## Task prompt
Reproduce verbatim the portion of the material that begins with the line containing "Where should I" and ends with the line containing "[1009, 236]", including both of those lines. Omit the pictures from your reproduction.

## Material for the task
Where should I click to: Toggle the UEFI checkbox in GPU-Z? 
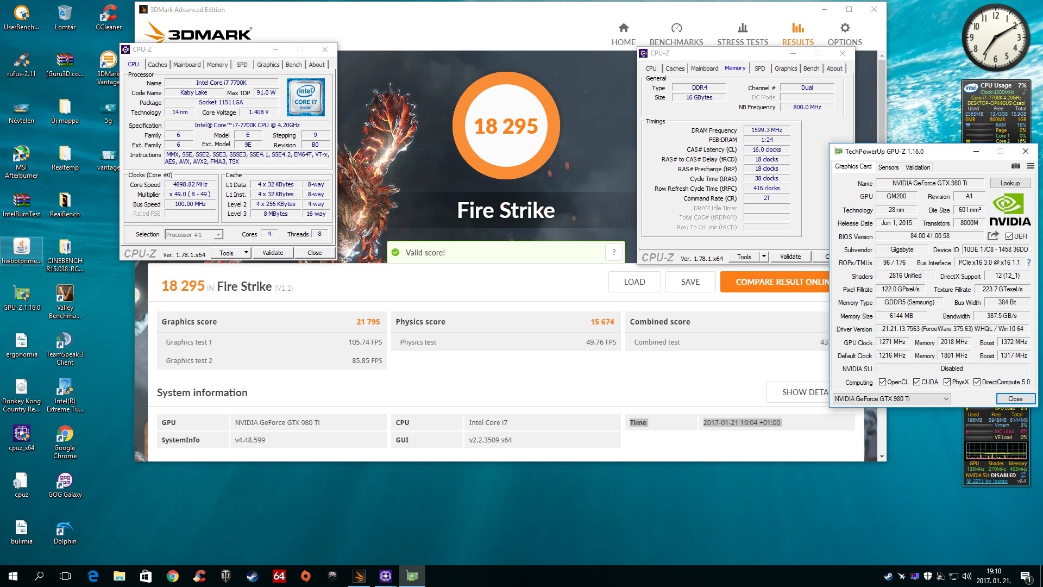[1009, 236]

==

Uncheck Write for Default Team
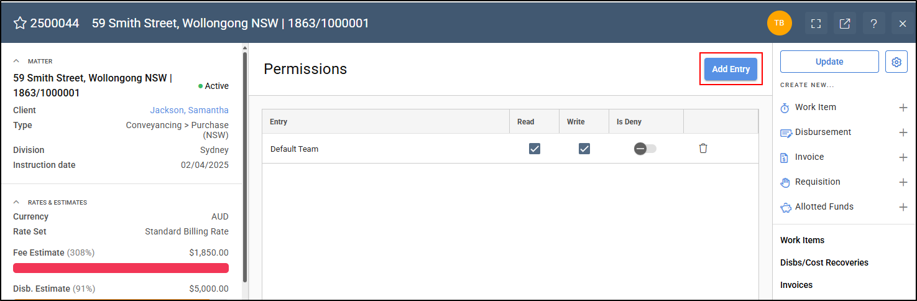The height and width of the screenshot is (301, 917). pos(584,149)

--

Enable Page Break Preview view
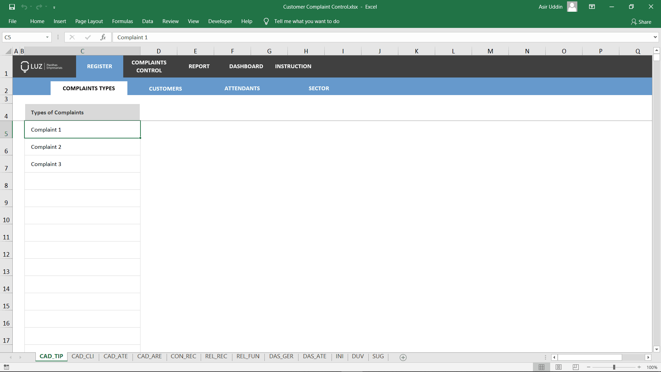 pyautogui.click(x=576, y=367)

## Solution
Where should I click to: Toggle the UEFI checkbox in GPU-Z? 
[1009, 236]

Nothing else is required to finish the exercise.